Books Read in 2010

I might as well keep track of this on my blog:

1. Heir Apparent by Vivian Vande Velde
2. Locked Inside by Nancy Werline
3. Chew Volume 1: Taster’s Choice by John Layman and Rob Guillory
4. Princess Academy by Shannon Hale – Since I haven’t reviewed this yet, I may as well write something short about it. In the shortest kind of short, I LOVED it and must read more by Hale. This is a book with a back-seat romance (as are all of the books I’ve read so far this year, actually) and features really strong female friendships. I wish I lived in a world where strong female friendships were commonplace enough that it wouldn’t be a huge plus that this book features them, but c’est la vie. Princess Academy is a fantasy, but the magic is so laid-back that it’s almost non-existent, which is refreshing. I’ve noticed that I dislike talking about plot or many specifics, probably because I think it’s generally more fun and illuminating to read books where you don’t know much about.
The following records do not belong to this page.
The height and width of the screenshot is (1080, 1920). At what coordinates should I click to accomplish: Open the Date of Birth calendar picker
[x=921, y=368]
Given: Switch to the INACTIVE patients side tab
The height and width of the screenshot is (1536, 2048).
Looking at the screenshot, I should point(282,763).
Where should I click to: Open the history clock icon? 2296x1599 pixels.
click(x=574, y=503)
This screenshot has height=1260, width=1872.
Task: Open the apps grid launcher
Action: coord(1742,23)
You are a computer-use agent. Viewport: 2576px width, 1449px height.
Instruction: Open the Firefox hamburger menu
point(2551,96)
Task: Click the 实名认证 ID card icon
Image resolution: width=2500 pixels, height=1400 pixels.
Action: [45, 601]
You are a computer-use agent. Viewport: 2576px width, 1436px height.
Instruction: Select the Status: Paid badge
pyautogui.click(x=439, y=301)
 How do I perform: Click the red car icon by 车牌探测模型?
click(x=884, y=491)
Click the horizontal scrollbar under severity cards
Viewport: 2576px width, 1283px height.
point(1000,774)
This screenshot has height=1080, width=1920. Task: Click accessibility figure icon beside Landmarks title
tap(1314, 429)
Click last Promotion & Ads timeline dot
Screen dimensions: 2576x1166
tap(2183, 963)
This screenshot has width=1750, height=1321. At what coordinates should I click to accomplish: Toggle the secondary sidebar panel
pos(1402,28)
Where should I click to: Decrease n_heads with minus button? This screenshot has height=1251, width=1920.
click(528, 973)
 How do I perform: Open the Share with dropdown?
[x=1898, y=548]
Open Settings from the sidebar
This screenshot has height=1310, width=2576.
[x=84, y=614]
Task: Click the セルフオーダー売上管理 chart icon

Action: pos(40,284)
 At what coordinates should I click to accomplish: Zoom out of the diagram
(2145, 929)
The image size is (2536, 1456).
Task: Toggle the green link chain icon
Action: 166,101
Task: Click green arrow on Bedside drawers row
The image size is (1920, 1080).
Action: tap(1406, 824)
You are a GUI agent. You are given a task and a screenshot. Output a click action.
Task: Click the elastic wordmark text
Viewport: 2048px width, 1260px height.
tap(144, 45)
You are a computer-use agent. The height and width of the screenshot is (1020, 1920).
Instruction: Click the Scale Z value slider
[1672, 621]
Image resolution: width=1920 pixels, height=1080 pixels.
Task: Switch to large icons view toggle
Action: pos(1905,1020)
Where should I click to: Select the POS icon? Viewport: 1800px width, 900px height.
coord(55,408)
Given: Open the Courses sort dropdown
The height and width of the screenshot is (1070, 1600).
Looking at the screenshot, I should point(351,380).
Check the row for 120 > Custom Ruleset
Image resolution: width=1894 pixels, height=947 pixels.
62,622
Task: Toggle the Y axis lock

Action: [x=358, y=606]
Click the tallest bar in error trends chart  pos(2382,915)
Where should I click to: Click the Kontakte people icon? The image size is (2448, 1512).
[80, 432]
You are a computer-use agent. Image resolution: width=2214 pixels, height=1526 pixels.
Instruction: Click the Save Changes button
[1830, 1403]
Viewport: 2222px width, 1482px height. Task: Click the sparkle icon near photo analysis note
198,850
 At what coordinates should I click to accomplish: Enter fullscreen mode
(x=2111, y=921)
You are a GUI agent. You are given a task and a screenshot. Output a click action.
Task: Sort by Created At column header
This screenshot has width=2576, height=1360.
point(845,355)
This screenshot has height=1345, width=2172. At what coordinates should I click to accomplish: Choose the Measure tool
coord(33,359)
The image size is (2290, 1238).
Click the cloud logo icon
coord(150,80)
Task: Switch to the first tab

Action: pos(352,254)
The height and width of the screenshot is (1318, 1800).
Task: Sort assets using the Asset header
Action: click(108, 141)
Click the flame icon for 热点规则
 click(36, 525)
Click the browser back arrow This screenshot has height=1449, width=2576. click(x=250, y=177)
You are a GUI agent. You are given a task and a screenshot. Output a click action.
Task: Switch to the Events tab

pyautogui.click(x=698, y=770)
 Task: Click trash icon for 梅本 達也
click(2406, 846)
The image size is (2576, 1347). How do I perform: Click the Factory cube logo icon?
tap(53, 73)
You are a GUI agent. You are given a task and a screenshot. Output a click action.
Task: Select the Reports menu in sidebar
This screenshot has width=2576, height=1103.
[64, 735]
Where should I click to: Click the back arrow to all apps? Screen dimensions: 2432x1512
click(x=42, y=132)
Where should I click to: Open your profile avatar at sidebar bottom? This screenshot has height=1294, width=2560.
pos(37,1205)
But, if you’re dying to know, Miri (the protag) lives in Mount Eskel with her da and older sister. Mount Eskel is a mining town, and everybody participates in mining the precious linder stone. Everyone, that is, except Miri. Born early and always weak, her father won’t let her work in the quarry like the rest of the village. Instead she tends the house and her family’s goats, but she wants for nothing more than to be of help to the village by working in the quarry. Then, one trading day, a delegate from the capital comes. The priests, according to ancient tradition, have divined that the new princess will come from Mount Eskel. And so they gather all the girls of the appropriate age into a building a few hour’s walk from the village and start to teach them everything they need to know to become a princess, starting with how to read. In a year’s time, the prince will come and choose his bride. How will Miri cope with all of these changes? For a girl who has barely had thoughts outside of Mount Eskel and her family, the world is starting to look awfully big. Are these lowlanders telling the truth? Could she really be… a princess?

Those last few sentences point to one of my favorite parts of the book, namely Miri’s intellectual blossoming. It would be so easy to do that in a cheesy way, but Hale doesn’t fall into any cliched traps. Miri’s struggles with her newfound knowledge and her neverending love of her family and home are completely convincing and well before the book is through, you’ll be cheering for her, and the rest of the girls at the Academy, and the whole of Mount Eskel. Hale also ties up the book very satisfactorily. There was one plot thread that came together rather quickly at the end, but I am honestly so pleased with how everything turned out, I just don’t care!